Like others I quit paying dues. They no longer let us trade our units, so I quit paying dues. 

I got an email today. It says they had sent me a letter to my old PO Box in September 2019.
They want my bank account number. What the heck.. ?  No way.. 

Anyone else receive letters ?


----------



## Dori (Apr 17, 2020)

I got one too. Since I stopped paying dues several years ago, when Stuart Lamont took over, I would wind up owing, rather than receiving any portion of the reimbursements. I will just ignore this letter.

Dori


----------



## AwayWeGo (Apr 17, 2020)

I'll be watching the mail for a Lowveld Lodge letter to ignore. 

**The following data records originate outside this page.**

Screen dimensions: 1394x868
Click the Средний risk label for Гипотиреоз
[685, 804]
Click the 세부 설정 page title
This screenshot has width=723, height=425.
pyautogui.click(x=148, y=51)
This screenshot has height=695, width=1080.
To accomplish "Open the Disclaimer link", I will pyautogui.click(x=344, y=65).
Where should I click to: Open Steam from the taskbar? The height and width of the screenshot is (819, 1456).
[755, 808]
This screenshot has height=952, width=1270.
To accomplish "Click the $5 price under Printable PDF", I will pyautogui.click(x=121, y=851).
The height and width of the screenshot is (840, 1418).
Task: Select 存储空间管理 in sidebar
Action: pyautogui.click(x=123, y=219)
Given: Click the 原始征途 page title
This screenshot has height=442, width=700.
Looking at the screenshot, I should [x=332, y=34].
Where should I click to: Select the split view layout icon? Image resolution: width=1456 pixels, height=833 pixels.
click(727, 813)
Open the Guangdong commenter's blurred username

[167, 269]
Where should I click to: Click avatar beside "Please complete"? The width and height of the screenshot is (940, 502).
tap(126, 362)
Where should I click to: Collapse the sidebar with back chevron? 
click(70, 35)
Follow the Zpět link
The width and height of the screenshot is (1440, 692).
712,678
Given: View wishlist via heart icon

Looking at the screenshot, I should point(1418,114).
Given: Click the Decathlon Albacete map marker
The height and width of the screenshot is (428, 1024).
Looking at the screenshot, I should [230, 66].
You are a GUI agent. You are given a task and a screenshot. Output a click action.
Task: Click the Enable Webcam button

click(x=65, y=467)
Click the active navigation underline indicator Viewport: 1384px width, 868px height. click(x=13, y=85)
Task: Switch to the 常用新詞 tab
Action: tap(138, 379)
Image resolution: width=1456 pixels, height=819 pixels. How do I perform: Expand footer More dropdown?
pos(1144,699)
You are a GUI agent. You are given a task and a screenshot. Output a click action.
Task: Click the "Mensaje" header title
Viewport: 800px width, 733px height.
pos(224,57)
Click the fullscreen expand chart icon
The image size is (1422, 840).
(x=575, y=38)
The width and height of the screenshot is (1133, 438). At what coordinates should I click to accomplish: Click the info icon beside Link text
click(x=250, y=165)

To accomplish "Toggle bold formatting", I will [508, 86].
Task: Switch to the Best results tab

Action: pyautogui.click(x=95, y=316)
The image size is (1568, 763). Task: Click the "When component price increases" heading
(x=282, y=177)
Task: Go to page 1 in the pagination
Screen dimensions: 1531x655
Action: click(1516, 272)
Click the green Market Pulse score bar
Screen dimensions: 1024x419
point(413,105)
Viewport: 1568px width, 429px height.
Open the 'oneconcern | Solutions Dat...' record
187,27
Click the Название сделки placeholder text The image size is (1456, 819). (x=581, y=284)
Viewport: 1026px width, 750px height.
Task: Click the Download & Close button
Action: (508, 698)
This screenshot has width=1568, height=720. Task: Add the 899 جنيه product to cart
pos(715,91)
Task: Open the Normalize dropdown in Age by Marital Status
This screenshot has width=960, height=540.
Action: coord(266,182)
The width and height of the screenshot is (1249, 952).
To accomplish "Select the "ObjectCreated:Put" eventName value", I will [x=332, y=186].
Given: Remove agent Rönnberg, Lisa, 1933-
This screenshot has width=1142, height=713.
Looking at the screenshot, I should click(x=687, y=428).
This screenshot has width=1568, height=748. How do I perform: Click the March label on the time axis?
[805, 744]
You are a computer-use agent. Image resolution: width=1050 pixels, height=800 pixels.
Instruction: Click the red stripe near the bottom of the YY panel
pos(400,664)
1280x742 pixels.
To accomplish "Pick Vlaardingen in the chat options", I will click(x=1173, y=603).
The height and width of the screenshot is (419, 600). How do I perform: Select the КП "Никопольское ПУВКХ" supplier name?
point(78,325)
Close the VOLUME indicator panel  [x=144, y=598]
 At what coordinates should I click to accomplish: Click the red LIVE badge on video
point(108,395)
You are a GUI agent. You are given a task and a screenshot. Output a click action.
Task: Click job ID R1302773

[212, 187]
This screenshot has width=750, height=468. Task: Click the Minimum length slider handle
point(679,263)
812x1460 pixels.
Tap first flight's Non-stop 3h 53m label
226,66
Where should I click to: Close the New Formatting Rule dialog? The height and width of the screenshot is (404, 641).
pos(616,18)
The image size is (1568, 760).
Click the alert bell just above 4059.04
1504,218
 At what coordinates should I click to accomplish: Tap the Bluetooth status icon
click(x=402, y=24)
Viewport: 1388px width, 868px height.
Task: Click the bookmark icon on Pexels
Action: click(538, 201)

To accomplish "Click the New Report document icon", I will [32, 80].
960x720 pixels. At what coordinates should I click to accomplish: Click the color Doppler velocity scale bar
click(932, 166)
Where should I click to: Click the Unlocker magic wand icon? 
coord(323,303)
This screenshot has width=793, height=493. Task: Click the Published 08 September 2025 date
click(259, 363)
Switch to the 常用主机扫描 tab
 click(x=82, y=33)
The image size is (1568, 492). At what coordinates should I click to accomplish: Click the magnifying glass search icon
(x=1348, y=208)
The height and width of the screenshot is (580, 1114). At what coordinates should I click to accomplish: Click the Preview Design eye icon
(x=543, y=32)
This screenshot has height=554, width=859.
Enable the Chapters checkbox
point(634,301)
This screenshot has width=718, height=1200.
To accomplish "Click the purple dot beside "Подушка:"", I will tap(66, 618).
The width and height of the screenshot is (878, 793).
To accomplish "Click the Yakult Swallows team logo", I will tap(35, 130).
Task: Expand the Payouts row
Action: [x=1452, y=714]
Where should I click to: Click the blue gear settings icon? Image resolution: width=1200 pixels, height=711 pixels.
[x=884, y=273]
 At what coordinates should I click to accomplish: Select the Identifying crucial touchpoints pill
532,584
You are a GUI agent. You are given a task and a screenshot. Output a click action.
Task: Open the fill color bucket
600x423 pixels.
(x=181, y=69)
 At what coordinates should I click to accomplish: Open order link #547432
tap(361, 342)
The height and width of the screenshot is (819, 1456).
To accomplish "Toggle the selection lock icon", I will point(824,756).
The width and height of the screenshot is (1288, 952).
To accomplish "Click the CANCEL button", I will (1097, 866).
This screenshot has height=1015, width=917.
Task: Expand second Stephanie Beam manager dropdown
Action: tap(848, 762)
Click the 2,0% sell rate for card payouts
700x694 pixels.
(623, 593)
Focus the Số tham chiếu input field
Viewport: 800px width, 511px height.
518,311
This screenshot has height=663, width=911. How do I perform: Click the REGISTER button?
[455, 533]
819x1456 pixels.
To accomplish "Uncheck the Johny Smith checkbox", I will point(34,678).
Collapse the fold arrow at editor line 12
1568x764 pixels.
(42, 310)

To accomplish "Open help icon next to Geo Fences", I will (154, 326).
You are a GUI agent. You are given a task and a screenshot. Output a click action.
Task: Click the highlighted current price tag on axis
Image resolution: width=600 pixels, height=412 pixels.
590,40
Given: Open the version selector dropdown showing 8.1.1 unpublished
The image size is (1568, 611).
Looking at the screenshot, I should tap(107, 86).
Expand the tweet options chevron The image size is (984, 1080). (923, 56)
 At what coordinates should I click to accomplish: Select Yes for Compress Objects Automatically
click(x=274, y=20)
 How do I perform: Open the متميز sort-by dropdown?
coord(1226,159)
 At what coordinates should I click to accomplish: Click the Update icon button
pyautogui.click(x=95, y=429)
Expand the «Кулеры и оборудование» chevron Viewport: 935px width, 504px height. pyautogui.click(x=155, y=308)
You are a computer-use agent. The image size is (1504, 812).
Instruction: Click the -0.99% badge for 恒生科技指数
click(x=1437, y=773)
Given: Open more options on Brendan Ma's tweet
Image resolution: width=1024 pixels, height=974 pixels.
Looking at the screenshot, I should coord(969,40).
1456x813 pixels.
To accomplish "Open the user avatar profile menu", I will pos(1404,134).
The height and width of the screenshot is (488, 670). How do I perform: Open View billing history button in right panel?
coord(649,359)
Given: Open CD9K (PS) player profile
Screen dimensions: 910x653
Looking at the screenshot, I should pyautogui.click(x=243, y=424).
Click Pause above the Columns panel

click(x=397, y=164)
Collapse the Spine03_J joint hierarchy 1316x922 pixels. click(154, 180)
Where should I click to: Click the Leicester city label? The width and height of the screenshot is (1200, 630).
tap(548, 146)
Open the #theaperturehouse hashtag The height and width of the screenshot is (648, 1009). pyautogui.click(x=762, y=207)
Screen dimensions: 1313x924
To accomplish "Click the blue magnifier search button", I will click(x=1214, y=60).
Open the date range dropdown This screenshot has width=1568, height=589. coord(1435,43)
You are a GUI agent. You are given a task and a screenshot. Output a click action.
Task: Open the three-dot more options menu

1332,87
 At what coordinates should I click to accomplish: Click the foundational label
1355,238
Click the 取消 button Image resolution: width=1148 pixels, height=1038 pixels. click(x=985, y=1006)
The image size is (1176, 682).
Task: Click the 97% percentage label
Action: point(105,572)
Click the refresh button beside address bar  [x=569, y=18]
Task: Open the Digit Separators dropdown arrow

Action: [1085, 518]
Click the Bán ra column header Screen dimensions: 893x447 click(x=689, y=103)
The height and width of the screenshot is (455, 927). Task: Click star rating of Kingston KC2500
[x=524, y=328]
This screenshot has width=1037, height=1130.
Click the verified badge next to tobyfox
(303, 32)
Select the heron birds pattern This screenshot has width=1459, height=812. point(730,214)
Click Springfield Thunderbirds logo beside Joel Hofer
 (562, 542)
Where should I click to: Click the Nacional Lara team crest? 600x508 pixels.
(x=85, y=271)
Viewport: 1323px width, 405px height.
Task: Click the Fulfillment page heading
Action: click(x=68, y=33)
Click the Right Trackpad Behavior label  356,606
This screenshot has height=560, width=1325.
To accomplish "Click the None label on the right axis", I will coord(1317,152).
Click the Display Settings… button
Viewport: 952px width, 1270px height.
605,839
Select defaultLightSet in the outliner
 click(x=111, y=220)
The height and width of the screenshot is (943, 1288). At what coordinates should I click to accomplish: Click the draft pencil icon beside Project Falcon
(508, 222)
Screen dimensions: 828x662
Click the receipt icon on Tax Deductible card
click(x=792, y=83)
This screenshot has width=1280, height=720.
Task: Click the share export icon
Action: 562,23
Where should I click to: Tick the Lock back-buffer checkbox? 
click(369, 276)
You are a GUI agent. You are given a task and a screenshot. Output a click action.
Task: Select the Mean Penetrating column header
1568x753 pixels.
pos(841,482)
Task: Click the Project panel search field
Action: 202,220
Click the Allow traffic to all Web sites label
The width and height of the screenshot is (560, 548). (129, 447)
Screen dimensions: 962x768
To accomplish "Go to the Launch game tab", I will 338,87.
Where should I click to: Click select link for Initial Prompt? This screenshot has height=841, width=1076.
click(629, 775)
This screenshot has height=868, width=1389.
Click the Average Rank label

-- Alan Cole, McLean (Fairfax County), Virginia, USA.​


----------



## travel maniac (Apr 18, 2020)

AwayWeGo said:


> I'll be watching the mail for a Lowveld Lodge letter to ignore.
> 
> -- Alan Cole, McLean (Fairfax County), Virginia, USA.​



This is priceless! Thanks!


----------



## Skatduder (Nov 30, 2021)

Ok, this has gone full circle. I had a bank account I was going to close. It had $50 in it. So I responded to there email and asked for the balance and ledger sheet. 13,000 rand, weird.. Humm.. So I gave Lowvelt the routing numbers and account number figuring I'd loose $50. Nothing happened. Back and forth emails. Nothing. Finally Tammy at First resort said some people have been getting paid through PayPal. We worked out the amount in Rand 13,000 something. I said do you want me to convert it to US dollars and she said yes. I sent them a PayPal bill for $850 USD. Two days later I received the $850 less the PayPal fees in my PayPal account. $812.43 Oh happy days.. I paid $500 for this timeshare and had wonderful trades. Then like others I quit paying my dues and it was on the ledger sheet in negitive amounts. Still Unbelievable that I got paid.. Forget responding to all those other emails. Just respond to emails from Tammy. She got It done. Good luck


----------